# Antlers-Thanks For Bringing It Up



## SerenityFL (Sep 28, 2010)

I've had one dog, several years ago, before these two hoodlums so I'm not schooled in the area of dog toys and chews. I knew about kongs and rope toys and stuffed animals, I even knew about nylabones. But none of these things hold my hoodlums' interest for very long.

As I said elsewhere, all of those "indestructible" toys were laughable because they weren't lasting very long here and certainly were not, "indestructible".

The dog I used to have, a kong and a soup bone was it. That's all she needed. She was in love with the things. I was hoping for the same results with these two. 

It was not to be. They simply do not care for kongs, filled with treats or not and bones from the raw meals don't last very long.

Then people started talking about antlers. I never even knew this was something that was a) available and b) something they could chew.

I cannot thank you all enough for bringing up the subject of antlers. (And special thanks to Katie, Chumley... for emailing the guy to find out he had been hunting.)

I received the antlers about a week and a half or so ago and they are, by far, the best chew....things....for these two. They love them, the antlers keep them occupied for hours!!!!! Blessed, peaceful hours! (I could cry with joy for these peaceful hours.) 

I bought a grab bag that included some for the big time chewer, (the boy), and some for the so-so chewer. They each have about 4-5 antlers of their chewing caliber and everyone is as happy as clams. (Digression: Are clams actually happy? Has anyone asked them?)
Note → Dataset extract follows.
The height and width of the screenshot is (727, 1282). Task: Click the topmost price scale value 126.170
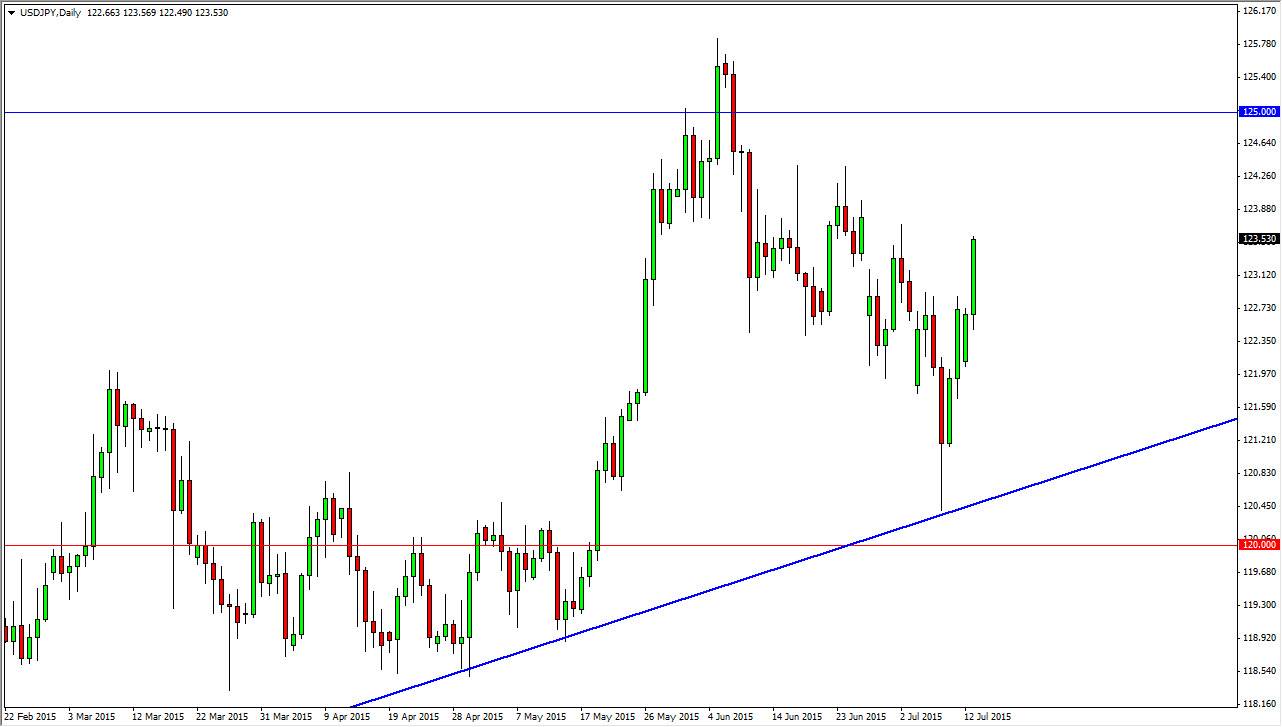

Even toy hog, Sakari, can't hoard them all so Shasta gets to have some as well and there is no fighting like there was with other toys. (They had plenty, but she wanted them all. The antler keeps her mouth too occupied to argue about having everything.)

I really cannot thank you all enough for talking about something that may have seemed like common knowledge but for those of us who have not spent our lives around dogs, it wasn't common knowledge. It is, however, wonderful to have discovered.
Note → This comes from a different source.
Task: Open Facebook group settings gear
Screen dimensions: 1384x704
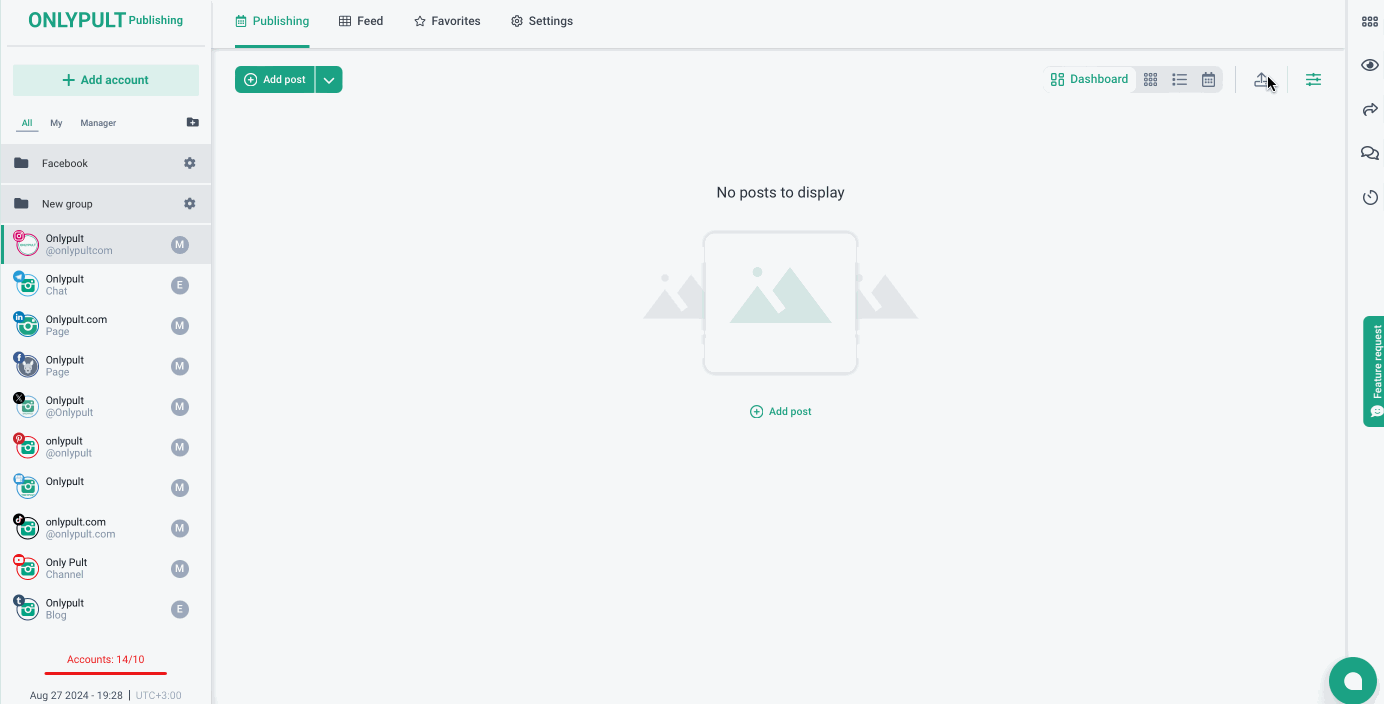Action: (x=190, y=163)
In other news: I have also abandoned the shoes Shasta chewed up, got new ones, hide them and have surrendered the murdered shoes up to the hoodlums. Between the antlers, shoes, alligator toy and rope toy, they are pretty darn content. All other toys are either garbage or will be given to the cats.


----------



## Katie Chumlee and Shorty (Oct 22, 2010)

Great to hear that your furbabies love their new antlers!!!! :biggrin:


----------



## cast71 (Sep 16, 2010)

I would also like to thank everyone for recommending them and the anlters are awsome. The only problem is, my dog doesn't like to chew them or anything else He use to be an aggressive chewer, but he seems to have lost interest. When I put the antlers down all he did was smell them. Than I figured my sisters lab would probably like them and maybe he would get interested watching him chew them. That worked for a whole 5 minutes and than nothing. My sisters lab loves them. He was walking around with a pointy one sticking out of his mouth. It looked like a huge fang ahahahahaha I tried soaking an antler in chicken broth with no luck. Anyone have any ideas?


----------



## Katie Chumlee and Shorty (Oct 22, 2010)

cast71 said:


> I would also like to thank everyone for recommending them and the anlters are awsome. The only problem is, my dog doesn't like to chew them or anything else He use to be an aggressive chewer, but he seems to have lost interest. When I put the antlers down all he did was smell them. Than I figured my sisters lab would probably like them and maybe he would get interested watching him chew them. That worked for a whole 5 minutes and than nothing. My sisters lab loves them. He was walking around with a pointy one sticking out of his mouth. It looked like a huge fang ahahahahaha I tried soaking an antler in chicken broth with no luck. Anyone have any ideas?


Try sawing the end off so more of the inside part of it is exposed


----------



## cast71 (Sep 16, 2010)

Thanks, I'll try that. He did chew on one for a few minutes. I even tried to give him one that my sisters dog was trying to demolish. The end had teeth marks and some of the middle was gone. That didn't work either. At least we found something my sisters lab can't get through in minutes. I hope sawing the end off works:smile:


----------



## BoxerMommie (Jun 26, 2008)

LOVE antlers! Due to my Boxer's allergies he can't have beef bones so Antlers are it for us and they're fabulous! Just wish they weren't quite so expensive, but they do last so I don't complain.


----------



## ktzndgs (Dec 4, 2010)

*antler questions*

I've only given my dogs the antlers they sell in the local upscale dog supply stores. Those are fairly small antler pieces and too small for my big dogs. I have an 11+ year old Eng Shep mix (he's tall and strong), a 7 year old Newf, and a 7 month old Newf and the Newfs have fairly strong jaws. The 7 year old can crush and swallow a large himalayan chew in no time at all.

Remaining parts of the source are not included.